Zach Laliberte (Phillip), the teen and Eugene Parker (Timothy) plays the 70 year old black Islander. Both have a fine stage chemistry that the children in the audience can easily relate. Set in 1942 in the West Indies during World War II when Nazi submarines were attacking ships headed to England, Phillip and his mother travel by ship from the Dutch West Indies back to Miami. Phillip ends up on a raft with Timothy in the Atlantic Ocean.
Timothy starts Phillip’s survival lessons by rationing their fresh water supply as the two (with a cat) drift with the ocean current. They landed on an isolated cay surrounded by coral and sharks. Phillip’s head injury rendered him blind during his months with Timothy. We witness Phillip’s initial racism that comes from his parents who were raised in Virginia. The boy eventually bonds with the even tempered senior whose survival skills allow the ship wrecked folks to live on a desolate cay.

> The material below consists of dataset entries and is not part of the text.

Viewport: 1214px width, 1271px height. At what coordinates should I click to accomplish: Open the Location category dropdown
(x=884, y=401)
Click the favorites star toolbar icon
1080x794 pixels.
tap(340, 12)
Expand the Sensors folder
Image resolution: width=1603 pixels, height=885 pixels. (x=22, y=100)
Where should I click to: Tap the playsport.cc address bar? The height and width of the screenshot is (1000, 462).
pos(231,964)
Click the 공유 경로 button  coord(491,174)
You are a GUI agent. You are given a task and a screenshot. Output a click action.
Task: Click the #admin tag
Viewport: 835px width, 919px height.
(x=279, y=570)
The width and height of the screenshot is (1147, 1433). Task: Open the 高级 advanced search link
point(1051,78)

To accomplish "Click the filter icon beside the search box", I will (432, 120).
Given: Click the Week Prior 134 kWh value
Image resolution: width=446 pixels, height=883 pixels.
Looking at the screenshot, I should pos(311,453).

I liked this morality play as it effectively teaches children lessons in survival, friendship and tolerance. It is a tribute to the human spirit as we see Phillip overcome his blindness. He eventually helps the ailing Timothy survive and the two outlast a hurricane. Meghan Brown and Allisa-Zee Hartmann are the swift dancers and kokens that underscore the story on Courtney O’Neill’s set with Mikhail Fiksel’s sound and original music.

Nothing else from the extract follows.